— PASSAGE PROVIDED —
<<<<

If you are a value-added investor, meaning you make some sort of improvement to a property in order to increase rents or increase the property’s value, or if you are a buy-and-hold investor, or if you are a developer, contractors are probably one of the hardest things you have to deal with.


Josh Simon, a seasoned investor and developer, has over $90 million in construction planned in 2017, so he will be dealing with a ton of contractors both this year and beyond. And with 12 years of investing experience under his belt, he already has the expertise and experience to manage all the general and sub-contractors required to effectively complete this year’s projects. In our recent conversation, he provided advice on how to best deal with contractors to mitigate as many headaches or issues as possible.


#1 – Don’t Hire the Cheapest Contractor


While this advice may seem obvious to most, when selecting between multiple contractor bids, don’t simply accept the lowest offer. Josh said, “let’s say you get three prices in anything in life, just like when you have a handyman at your house or if you are doing a remodel on a rental, don’t always go with the low guy, because you’re either missing something or he’s going to change order you to death and you’ll end up paying more.” In other words, the lowest priced bid upfront will likely end up being the most expensive option by the completion of the project because either the initial bid excluded certain parts of the project or the contractor will tack on extra costs throughout the project.

>>>>

— GIVEN RECORDS —
<<<<

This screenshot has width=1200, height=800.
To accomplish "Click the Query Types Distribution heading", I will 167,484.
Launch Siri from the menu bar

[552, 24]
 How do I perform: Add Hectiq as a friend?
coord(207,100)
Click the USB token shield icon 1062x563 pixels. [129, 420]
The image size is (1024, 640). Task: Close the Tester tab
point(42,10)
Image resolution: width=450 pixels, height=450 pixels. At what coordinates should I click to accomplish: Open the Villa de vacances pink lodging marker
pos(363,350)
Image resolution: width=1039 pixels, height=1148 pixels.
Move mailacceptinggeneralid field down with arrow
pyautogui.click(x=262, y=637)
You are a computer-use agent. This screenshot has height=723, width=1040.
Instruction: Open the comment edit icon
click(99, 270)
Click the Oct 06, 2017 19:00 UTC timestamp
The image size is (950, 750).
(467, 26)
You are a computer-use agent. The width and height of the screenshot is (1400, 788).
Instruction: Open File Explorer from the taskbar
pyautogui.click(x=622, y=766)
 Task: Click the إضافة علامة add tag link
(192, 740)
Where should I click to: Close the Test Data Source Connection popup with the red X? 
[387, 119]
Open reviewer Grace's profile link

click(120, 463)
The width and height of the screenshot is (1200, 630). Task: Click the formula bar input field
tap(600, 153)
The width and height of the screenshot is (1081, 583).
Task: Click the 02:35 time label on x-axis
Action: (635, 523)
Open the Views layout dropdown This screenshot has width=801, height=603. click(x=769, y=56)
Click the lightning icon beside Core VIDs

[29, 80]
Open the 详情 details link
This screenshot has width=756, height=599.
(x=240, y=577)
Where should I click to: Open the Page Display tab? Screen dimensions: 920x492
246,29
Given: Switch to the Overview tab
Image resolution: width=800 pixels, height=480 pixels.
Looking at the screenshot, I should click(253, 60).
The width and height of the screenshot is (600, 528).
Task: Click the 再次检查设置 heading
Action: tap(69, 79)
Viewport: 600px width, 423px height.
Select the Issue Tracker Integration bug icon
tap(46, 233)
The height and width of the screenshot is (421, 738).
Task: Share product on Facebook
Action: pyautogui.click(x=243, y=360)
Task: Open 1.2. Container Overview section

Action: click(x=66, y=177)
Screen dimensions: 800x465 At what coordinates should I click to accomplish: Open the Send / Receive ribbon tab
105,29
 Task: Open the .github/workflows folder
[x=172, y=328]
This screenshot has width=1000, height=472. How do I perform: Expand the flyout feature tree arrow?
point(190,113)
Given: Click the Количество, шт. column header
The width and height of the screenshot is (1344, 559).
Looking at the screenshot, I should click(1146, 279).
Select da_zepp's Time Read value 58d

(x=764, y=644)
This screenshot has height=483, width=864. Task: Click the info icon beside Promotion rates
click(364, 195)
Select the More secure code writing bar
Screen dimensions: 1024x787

>>>>

— WHAT YOU WILL DO —
Resume the piece on dealing with contractors, not the items, from where it stops.

— OUTPUT OF THE EXERCISE —
Instead, hire the contractor that is the best fit for the job. “If you need a foot surgery, you don’t call a heart doctor,” Josh said. “I think the same thing with architects and contractors. Have they built that product type before? We’re not going to use a single-story retail contractor to go build a two-story office building. It just doesn’t make sense.”


In order to determine who is the best fit for the job, ask. Ask both the contractor AND ask for referrals. Then call the referrals to see how the contractor performed on their project.


Pretty straightforward and simple advice.


#2 – Ask for Financials


When you are bidding out projects to contractors, you don’t only want to confirm that they are the right fit for the job, but you want to look at their financial history as well. Josh said, “What we really want to see is how much revenue are they doing. Are they making money? Do they have cash?”


If you are doing a $250,000 project, for example, do they have enough cash to pay a subcontractor who is threatening to not show up unless they get paid for their work? “We’re processing a draw for the contractor, which is how you pay the contractors. You pay them through a draw process,” Josh said. “If that sub [contractor] needs money and he’s only got $50,000 in the bank, is your job going to proceed as fast as you want it? Is he going to stay on schedule?”


Obtaining the contractors financials is important regardless, but it’s even more important for development or full rehab projects. Josh said, “When you’re building anything, especially what we do, our construction cost is probably 80% of the total project budget, so that’s one of your biggest decisions you need to make. If it’s not done right, you can end up with legal issues, with a delayed project, with loss of rent from the project being delayed.”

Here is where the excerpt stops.